# secado de madera



## Tolox77 (Sep 20, 2014)

hola buena alguien me podria decir como secar una madera mas rapido de lo normal ??

y que no salgan grietas ??


----------



## treefork (Feb 1, 2010)

utilizar un horno de microondas


----------



## Tolox77 (Sep 20, 2014)

en el micro hondas para el secado de la madera??


----------



## Volp (Aug 25, 2014)

Buenas!

La madera es algo que tiene tiempos propios, he sido un carpintero por casi toda mi vida y el modo mejor para secar una buena madera es "sombra, aire, si es posible pocos cambios extremos de temperatura y paciencia"

Por las grietas mucho depende también de que madera es y cuando fue cortada...

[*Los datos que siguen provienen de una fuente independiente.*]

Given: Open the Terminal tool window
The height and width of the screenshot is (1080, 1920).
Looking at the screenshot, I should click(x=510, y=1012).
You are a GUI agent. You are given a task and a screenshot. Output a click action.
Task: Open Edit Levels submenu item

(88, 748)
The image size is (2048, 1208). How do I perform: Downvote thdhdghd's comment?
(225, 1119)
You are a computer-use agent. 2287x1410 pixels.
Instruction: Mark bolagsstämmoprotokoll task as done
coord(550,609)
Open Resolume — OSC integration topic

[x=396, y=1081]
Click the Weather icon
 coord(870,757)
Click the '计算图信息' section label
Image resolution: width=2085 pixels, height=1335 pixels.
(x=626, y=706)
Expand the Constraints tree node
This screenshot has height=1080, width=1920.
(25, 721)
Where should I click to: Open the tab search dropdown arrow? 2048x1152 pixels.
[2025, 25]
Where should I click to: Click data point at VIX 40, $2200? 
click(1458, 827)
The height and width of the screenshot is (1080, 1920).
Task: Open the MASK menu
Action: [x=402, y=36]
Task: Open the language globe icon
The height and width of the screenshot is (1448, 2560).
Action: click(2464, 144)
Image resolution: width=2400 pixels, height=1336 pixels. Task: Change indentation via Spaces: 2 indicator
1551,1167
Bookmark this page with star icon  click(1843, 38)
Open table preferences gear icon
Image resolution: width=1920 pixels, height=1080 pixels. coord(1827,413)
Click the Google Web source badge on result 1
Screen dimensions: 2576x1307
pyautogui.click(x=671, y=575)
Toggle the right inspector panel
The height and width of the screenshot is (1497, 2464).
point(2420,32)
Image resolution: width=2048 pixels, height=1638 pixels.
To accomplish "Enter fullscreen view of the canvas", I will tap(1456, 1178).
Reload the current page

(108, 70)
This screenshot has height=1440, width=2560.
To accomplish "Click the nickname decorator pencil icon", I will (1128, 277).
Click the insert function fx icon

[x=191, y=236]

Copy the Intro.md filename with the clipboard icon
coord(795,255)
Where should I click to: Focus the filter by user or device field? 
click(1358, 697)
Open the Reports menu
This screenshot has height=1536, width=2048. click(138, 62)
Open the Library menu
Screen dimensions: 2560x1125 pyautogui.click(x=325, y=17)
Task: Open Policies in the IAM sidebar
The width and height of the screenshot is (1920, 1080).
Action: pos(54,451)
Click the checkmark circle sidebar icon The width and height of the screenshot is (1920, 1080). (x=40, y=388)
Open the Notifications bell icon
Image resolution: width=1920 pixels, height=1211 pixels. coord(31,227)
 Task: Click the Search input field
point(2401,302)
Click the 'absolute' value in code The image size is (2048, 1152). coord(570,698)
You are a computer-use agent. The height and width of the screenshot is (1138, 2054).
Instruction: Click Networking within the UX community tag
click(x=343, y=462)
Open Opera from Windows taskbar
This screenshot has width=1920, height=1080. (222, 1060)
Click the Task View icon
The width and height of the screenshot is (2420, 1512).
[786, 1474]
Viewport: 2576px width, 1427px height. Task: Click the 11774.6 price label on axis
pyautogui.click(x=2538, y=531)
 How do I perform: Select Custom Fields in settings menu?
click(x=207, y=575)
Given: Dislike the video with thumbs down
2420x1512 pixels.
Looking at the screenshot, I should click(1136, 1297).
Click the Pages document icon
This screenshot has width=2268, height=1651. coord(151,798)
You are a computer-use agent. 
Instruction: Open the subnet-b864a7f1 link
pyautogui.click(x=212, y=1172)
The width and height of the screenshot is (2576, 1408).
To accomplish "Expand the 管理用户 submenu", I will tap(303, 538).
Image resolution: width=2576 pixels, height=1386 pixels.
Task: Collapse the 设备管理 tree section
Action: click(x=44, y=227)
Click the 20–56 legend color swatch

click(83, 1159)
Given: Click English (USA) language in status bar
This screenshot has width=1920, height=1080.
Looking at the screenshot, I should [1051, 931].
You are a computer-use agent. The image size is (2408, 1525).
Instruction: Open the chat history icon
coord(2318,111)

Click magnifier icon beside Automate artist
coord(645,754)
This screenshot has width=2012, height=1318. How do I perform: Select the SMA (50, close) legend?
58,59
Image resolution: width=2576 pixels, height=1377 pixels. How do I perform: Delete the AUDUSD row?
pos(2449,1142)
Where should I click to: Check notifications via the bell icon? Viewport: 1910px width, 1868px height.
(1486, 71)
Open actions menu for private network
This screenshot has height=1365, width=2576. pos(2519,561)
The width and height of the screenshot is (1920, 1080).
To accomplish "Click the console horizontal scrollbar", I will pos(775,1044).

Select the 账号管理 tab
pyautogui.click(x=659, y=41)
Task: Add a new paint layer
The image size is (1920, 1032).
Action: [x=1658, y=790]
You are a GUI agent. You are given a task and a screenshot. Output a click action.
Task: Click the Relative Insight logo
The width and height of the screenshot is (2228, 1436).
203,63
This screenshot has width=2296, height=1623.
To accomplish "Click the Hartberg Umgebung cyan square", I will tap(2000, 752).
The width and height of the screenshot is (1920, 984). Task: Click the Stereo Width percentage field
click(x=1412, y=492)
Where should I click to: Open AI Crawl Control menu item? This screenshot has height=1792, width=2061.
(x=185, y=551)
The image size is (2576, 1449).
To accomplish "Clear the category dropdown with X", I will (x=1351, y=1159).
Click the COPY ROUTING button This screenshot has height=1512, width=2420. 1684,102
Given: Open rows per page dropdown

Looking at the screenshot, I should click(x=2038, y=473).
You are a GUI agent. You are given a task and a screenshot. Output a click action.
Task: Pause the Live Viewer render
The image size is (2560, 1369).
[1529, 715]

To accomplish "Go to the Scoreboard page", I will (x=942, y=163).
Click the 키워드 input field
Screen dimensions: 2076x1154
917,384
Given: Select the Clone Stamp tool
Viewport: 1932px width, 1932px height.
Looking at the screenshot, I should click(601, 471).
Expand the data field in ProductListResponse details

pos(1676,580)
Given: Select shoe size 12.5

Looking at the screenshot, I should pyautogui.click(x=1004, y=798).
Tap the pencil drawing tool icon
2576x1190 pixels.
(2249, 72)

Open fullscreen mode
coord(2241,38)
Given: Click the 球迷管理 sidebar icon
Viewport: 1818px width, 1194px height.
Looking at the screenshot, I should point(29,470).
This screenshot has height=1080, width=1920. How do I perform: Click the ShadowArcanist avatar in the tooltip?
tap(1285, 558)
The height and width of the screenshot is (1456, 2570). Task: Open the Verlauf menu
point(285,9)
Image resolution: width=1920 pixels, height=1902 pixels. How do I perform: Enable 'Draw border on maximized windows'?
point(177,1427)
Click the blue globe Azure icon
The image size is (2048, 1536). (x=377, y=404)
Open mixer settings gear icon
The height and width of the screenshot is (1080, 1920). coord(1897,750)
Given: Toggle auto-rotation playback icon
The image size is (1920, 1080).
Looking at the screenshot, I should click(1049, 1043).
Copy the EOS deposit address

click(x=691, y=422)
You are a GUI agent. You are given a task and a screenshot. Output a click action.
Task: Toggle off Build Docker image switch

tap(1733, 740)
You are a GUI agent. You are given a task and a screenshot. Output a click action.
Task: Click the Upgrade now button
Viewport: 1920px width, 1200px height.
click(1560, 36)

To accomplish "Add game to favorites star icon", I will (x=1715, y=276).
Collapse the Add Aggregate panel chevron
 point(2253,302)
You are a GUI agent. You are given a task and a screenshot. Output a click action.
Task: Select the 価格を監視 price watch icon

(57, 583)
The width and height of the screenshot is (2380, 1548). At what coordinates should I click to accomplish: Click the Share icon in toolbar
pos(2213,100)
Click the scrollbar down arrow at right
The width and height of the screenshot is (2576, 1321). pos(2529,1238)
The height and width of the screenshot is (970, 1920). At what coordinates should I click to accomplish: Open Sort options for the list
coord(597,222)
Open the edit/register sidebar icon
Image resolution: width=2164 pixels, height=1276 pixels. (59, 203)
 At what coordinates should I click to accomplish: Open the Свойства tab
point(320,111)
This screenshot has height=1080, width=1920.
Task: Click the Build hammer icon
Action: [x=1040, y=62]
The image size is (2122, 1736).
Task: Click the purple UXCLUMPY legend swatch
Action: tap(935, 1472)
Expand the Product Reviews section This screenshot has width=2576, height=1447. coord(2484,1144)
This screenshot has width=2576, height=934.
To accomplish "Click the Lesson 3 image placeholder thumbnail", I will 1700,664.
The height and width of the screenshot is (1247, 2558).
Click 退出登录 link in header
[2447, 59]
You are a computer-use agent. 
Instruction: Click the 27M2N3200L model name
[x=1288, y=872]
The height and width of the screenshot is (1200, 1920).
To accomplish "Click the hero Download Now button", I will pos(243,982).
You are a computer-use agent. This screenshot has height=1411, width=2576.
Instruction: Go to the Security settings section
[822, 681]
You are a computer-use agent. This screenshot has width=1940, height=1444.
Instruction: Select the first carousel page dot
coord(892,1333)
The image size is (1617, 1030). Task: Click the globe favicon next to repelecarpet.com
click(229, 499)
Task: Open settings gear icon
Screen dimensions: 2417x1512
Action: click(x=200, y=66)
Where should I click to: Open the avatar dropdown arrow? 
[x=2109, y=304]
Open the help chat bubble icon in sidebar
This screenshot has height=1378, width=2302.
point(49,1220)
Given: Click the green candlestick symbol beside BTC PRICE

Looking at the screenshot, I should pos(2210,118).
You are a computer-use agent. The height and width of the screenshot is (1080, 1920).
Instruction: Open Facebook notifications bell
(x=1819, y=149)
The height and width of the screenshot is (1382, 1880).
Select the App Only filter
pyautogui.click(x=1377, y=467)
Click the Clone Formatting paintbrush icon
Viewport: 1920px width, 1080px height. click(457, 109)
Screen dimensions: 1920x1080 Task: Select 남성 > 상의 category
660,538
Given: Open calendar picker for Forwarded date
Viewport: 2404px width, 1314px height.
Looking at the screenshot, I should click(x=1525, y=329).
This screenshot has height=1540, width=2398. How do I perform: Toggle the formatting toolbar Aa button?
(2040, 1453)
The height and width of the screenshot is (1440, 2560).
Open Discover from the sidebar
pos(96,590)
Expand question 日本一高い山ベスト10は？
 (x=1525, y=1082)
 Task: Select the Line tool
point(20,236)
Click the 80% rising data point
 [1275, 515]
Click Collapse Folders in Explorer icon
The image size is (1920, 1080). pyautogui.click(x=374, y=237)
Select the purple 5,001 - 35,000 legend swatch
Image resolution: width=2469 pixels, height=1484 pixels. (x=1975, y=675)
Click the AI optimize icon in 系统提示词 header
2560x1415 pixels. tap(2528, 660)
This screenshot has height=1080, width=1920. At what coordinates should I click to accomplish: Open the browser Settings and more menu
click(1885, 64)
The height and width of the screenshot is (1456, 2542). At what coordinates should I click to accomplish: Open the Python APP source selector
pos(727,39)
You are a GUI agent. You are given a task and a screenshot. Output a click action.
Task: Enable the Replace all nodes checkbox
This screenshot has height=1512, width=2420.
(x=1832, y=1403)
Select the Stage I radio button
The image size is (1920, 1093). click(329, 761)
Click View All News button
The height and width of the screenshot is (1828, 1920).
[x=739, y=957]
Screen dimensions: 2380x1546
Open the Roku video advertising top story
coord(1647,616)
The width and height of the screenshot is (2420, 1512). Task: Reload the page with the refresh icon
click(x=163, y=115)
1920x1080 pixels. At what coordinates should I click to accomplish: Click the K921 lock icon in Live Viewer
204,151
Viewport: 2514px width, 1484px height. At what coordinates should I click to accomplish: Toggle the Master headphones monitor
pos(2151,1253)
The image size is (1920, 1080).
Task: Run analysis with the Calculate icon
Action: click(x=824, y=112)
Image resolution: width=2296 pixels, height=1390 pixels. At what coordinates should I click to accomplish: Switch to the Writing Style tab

Si es una buena madera y podría salir un buen trabajo, te aconsejo de esperar y disfrutar este "viaje"

Cuidate

Un saludo

Volp


----------



## sharp eye (Jun 3, 2014)

Aqui tienes un link http://mgorrow.tripod.com/microwave.html de como se seca madera en el microondas, puedes usar el traductor del browser para traducir el articulo al espaniol.

Suerte.


----------



## Tolox77 (Sep 20, 2014)

Muchas gracias x todo amigos

Sois muy amables y gravias por la ayuda


----------



## Guillermo (Dec 24, 2014)

Te aconsejo que lo dejes secar en algún lugar cálido por lo menos 3 meses,o una sesión de microondas,claro


----------